74 Benchmarking in C++
1. Benchmarking
Benchmarking here is not just a tool you use to benchmark your code; it's about how to correctly write C++ code if you want to measure its performance. There are multiple ways to measure the performance of C++ code, and here we only discuss the method used by Cherno.
First, let's write some code that we want to test:
int main()
{
int value = 0;
for (int i = 0; i < 1000000; i++)
value += 2;
std::cout << value << std::endl; // 2000000
__debugbreak(); // VS-specific syntax for breakpoints
}
Now, to analyze how fast our code is, we can create a simple scoped timer (refer to 63 Timing in C++):
#include <chrono>
class Timer
{
private:
std::chrono::time_point<std::chrono::high_resolution_clock> m_StartTimepoint;
public:
Timer()
{
m_StartTimepoint = std::chrono::high_resolution_clock::now();
}
~Timer()
{
Stop();
}
void Stop()
{
auto endTimepoint = std::chrono::high_resolution_clock::now();
auto start = std::chrono::time_point_cast<std::chrono::microseconds>(m_StartTimepoint).time_since_epoch().count();
auto end = std::chrono::time_point_cast<std::chrono::microseconds>(endTimepoint).time_since_epoch().count();
auto duration = end - start;
double ms = duration * 0.001;
std::cout << duration << "us (" << ms << "ms)\n";
}
};
int main()
{
int value = 0; // Moved outside the scope to ensure it can be printed
{
Timer timer;
for (int i = 0; i < 1000000; i++)
value += 2;
}
std::cout << value << std::endl;
__debugbreak();
}
Output of the timer:
It's important to ensure that what you're measuring is actually the compiled code, because in Release mode, the compiler optimizes the assembly instructions. In this example, it only records the time needed to print the variable 1E8480h (two million) (since the print is outside the scope, it even counts nothing):
Instead of the time you want to measure for adding a million times:
2. Performance Comparison of Smart Pointers
int main()
{
struct Vector2
{
float x, y;
};
std::cout << "Make Shared\n";
{
std::array < std::shared_ptr<Vector2>, 1000> sharedPtrs;
Timer timer; // Not counting the time to create the array
for (int i = 0; i < sharedPtrs.size(); i++)

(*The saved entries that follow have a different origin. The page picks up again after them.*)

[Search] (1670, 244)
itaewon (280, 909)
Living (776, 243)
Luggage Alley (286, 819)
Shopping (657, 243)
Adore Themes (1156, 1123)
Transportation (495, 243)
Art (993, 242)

sharedPtrs[i] = std::make_shared<Vector2>();
}
std::cout << "New Shared\n";
{
std::array < std::shared_ptr<Vector2>, 1000> sharedPtrs;
Timer timer;
for (int i = 0; i < sharedPtrs.size(); i++)
sharedPtrs[i] = std::shared_ptr<Vector2>(new Vector2());
}
std::cout << "Make Unique\n";
{
std::array < std::unique_ptr<Vector2>, 1000> sharedPtrs;
Timer timer;
for (int i = 0; i < sharedPtrs.size(); i++)
sharedPtrs[i] = std::make_unique<Vector2>();
}
__debugbreak();
}
Measuring the performance comparison of shared_ptr
and unique_ptr
twice:
As expected, unique_ptr
takes less time than shared_ptr
, but the time difference between make_shared
and new
is minimal. An important thing to note is that we are actually analyzing in Debug mode, which has many additional safety measures that take time and are not ideal for measuring performance.
Switching to Release mode, we can see that make_shared
is significantly faster than new
:
Therefore, it's crucial to ensure that the code you're analyzing is meaningful in Release mode, as you won't be releasing code in Debug mode.